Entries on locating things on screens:
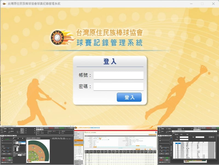Click the window title text in title bar
The width and height of the screenshot is (219, 165).
point(34,4)
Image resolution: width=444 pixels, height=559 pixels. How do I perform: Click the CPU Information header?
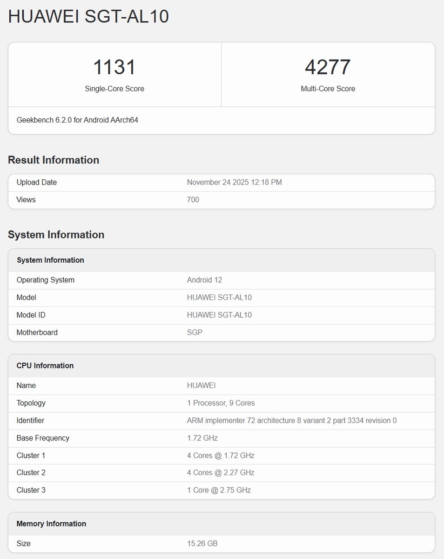tap(45, 366)
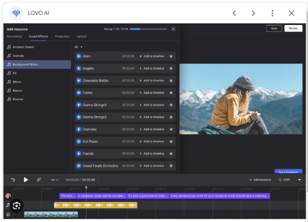308x222 pixels.
Task: Click the Google Lens search icon
Action: 17,205
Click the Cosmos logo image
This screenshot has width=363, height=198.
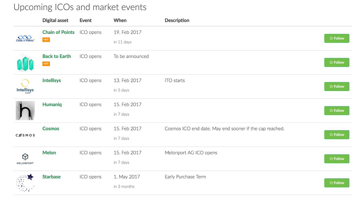coord(25,135)
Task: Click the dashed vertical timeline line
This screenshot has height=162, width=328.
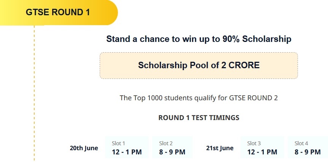Action: pos(34,93)
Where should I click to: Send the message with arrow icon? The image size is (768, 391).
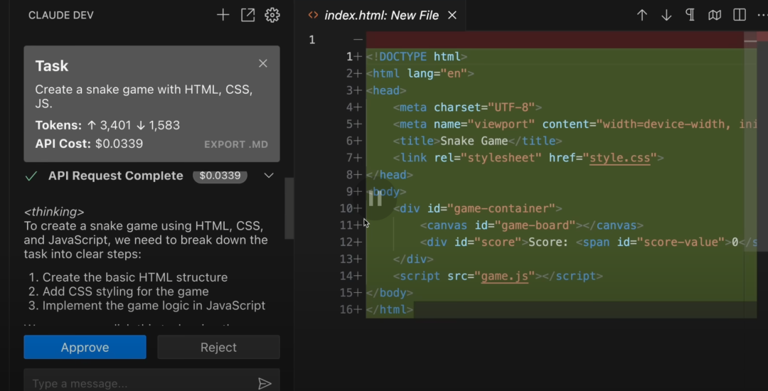(265, 383)

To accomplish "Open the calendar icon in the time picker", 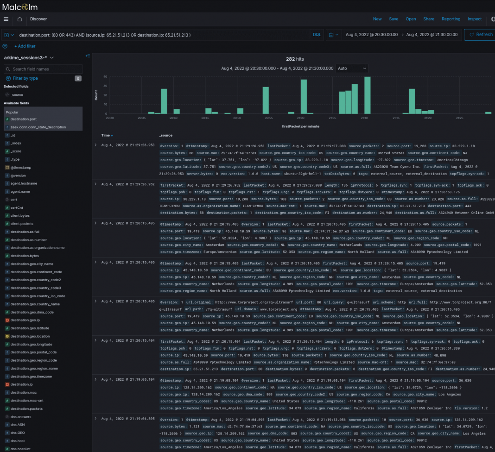I will point(330,34).
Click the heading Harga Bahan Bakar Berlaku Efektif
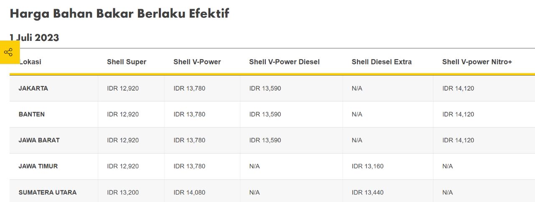This screenshot has width=535, height=202. 120,13
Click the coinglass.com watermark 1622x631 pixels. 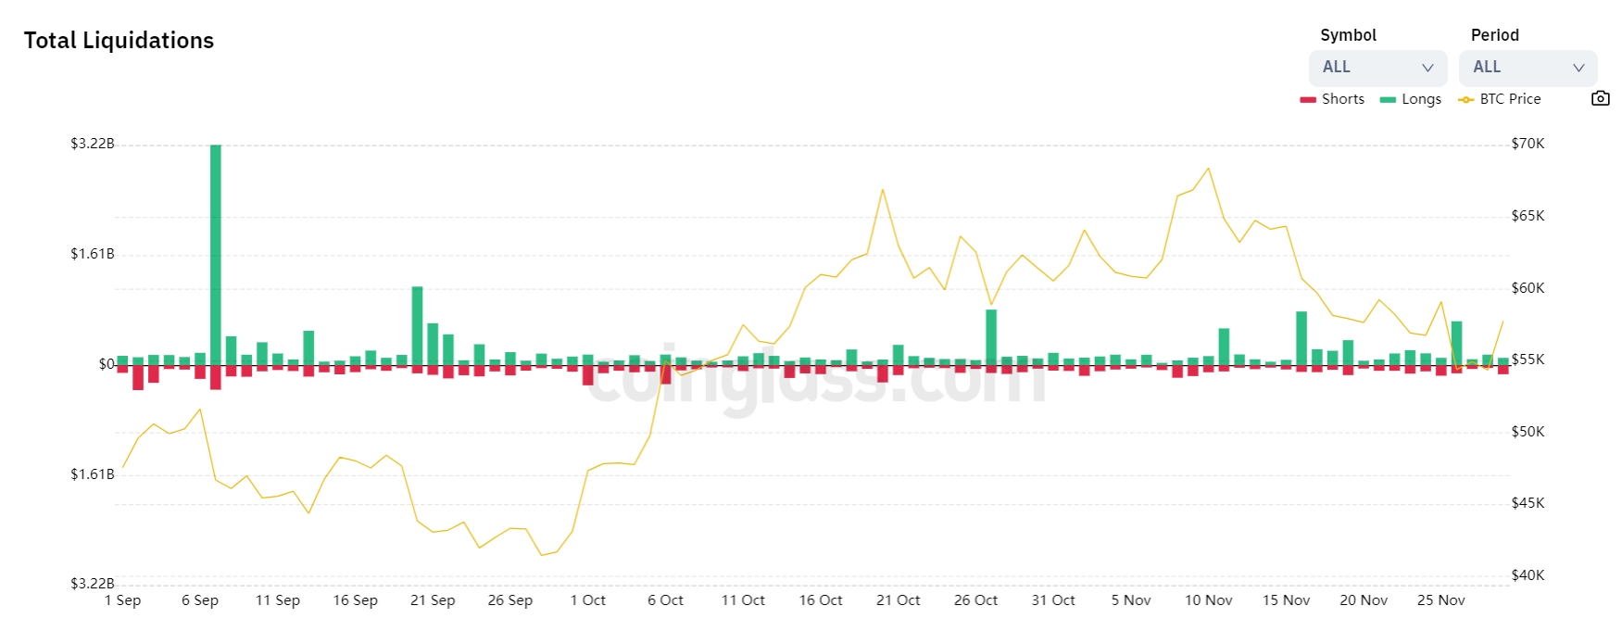tap(815, 378)
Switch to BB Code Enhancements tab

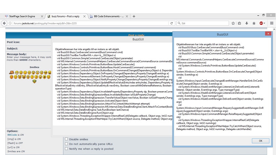[x=108, y=16]
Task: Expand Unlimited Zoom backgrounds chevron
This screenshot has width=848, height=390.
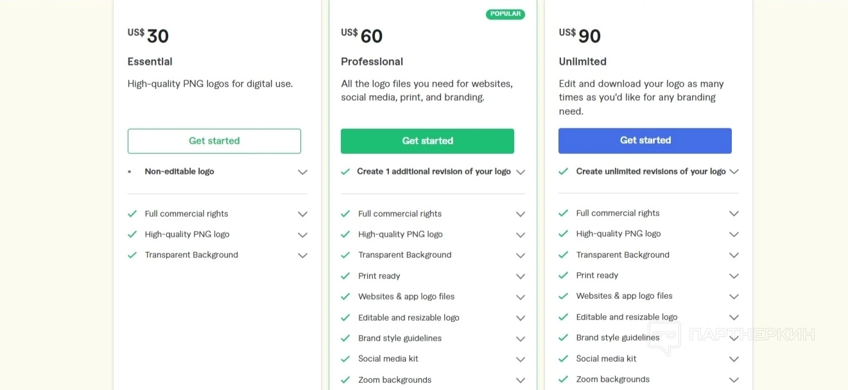Action: [734, 380]

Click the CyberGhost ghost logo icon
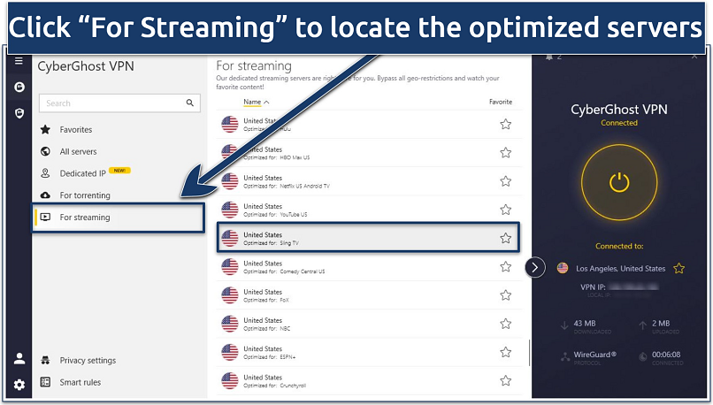[19, 88]
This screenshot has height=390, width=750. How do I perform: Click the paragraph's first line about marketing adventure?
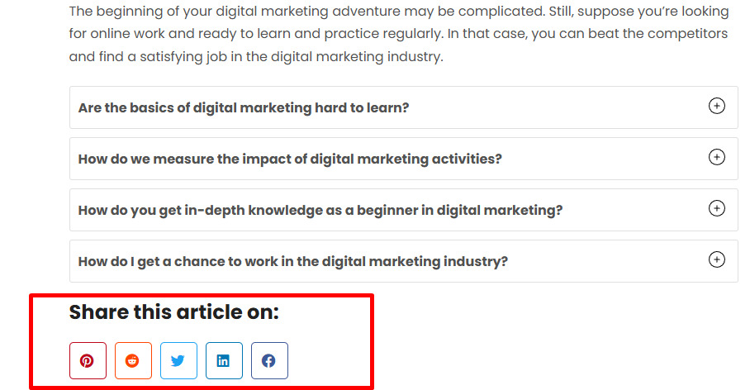pos(248,12)
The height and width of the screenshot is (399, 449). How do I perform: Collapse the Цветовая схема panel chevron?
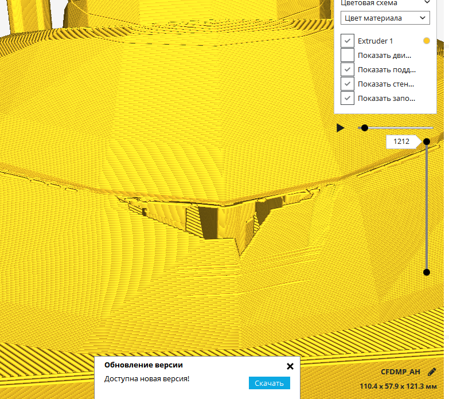pyautogui.click(x=426, y=3)
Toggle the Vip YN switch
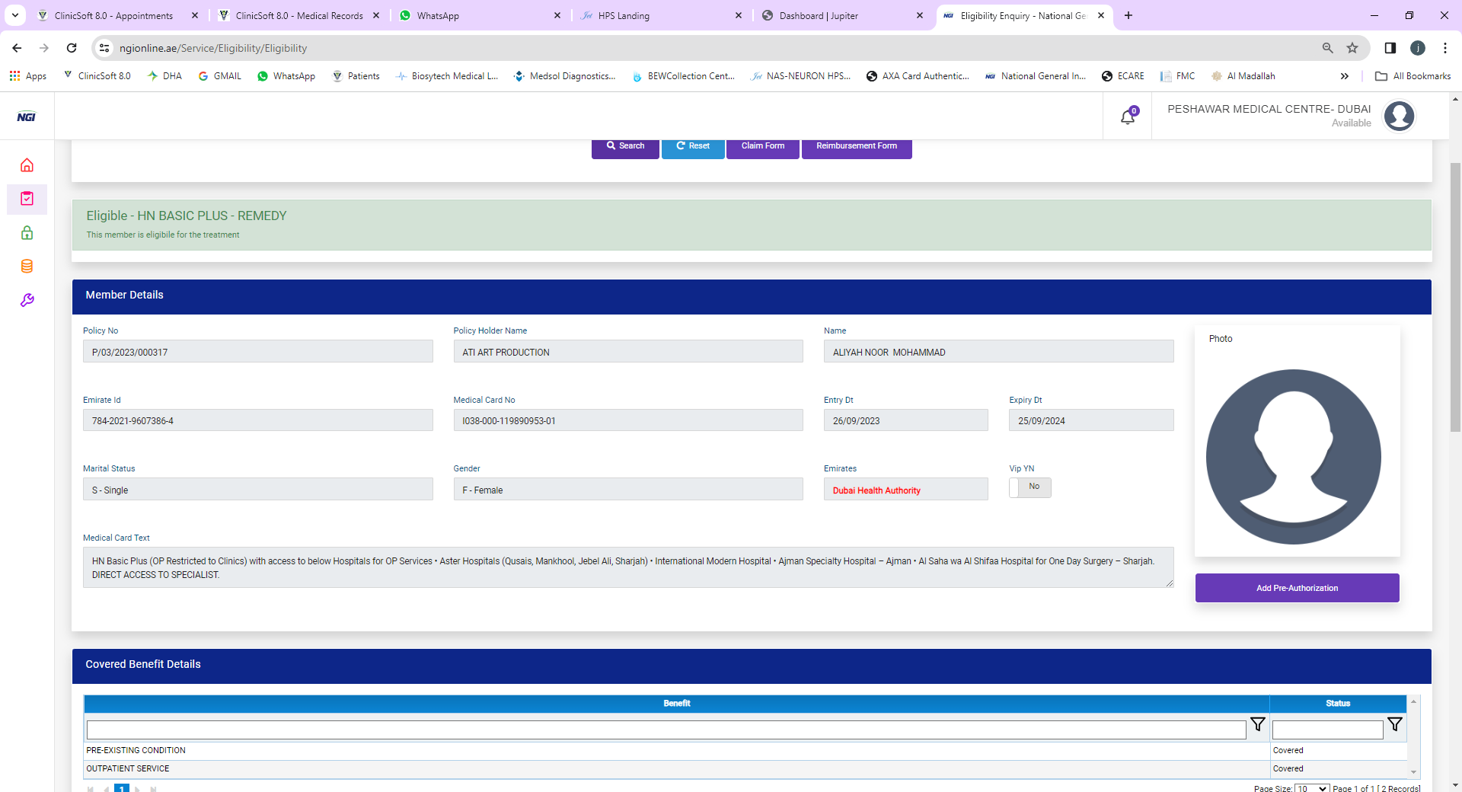Image resolution: width=1462 pixels, height=792 pixels. tap(1029, 487)
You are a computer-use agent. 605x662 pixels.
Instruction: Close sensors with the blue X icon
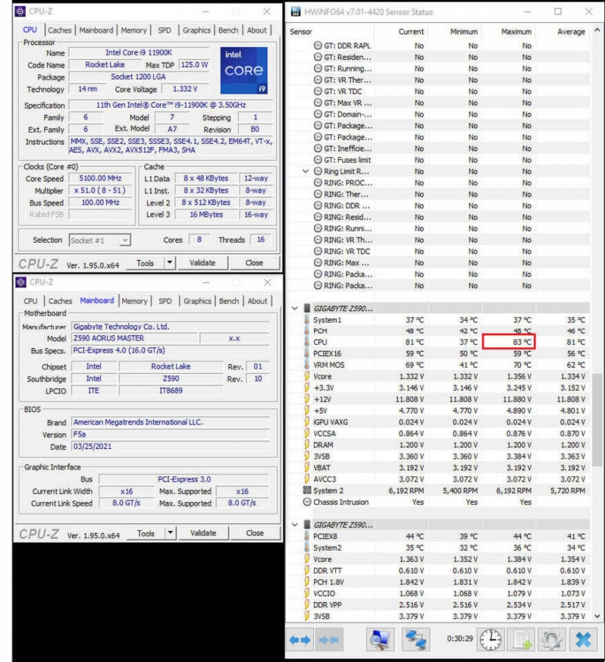582,638
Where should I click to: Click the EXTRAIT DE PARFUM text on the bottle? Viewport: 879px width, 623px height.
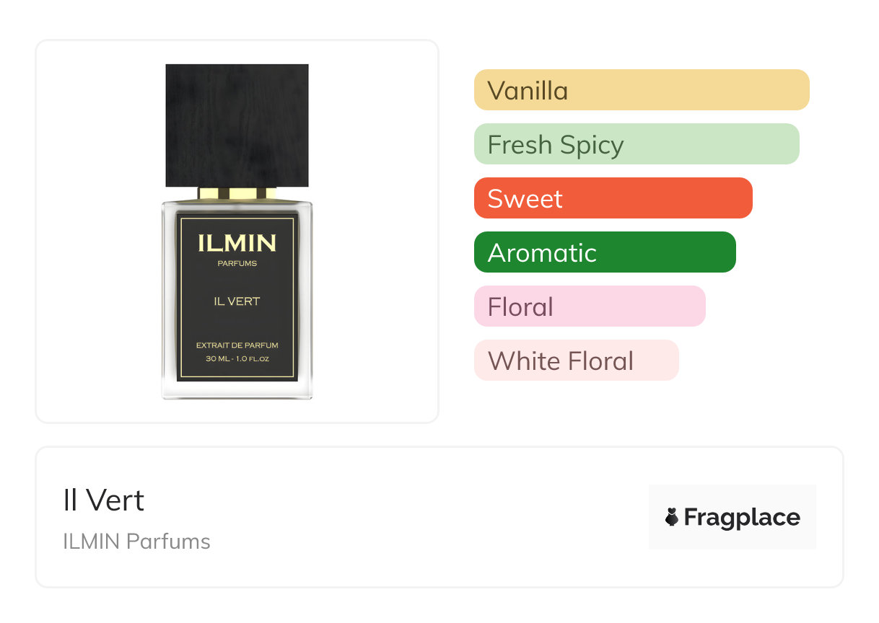(237, 346)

WHAT YOU WILL DO
Write out again the part of the entries that opens with the line containing "Task: Expand Unlimited" and closes with the line containing "pyautogui.click(x=426, y=3)", with both of those lines and the requests included. Scale every coordinate in the answers by 1.5, round to whole numbers with halves going up, and leave the pictures out.

RESULT FOR THIS EXERCISE
Task: Expand Unlimited Zoom backgrounds chevron
This screenshot has width=848, height=390.
Action: [1101, 570]

Click the CyberGhost ghost logo icon
[29, 132]
This screenshot has height=390, width=750. How do I perform: Click the paragraph's first line about marketing adventure?
pos(372,18)
The height and width of the screenshot is (399, 449). How do I perform: Collapse the Цветовая схема panel chevron?
pyautogui.click(x=639, y=5)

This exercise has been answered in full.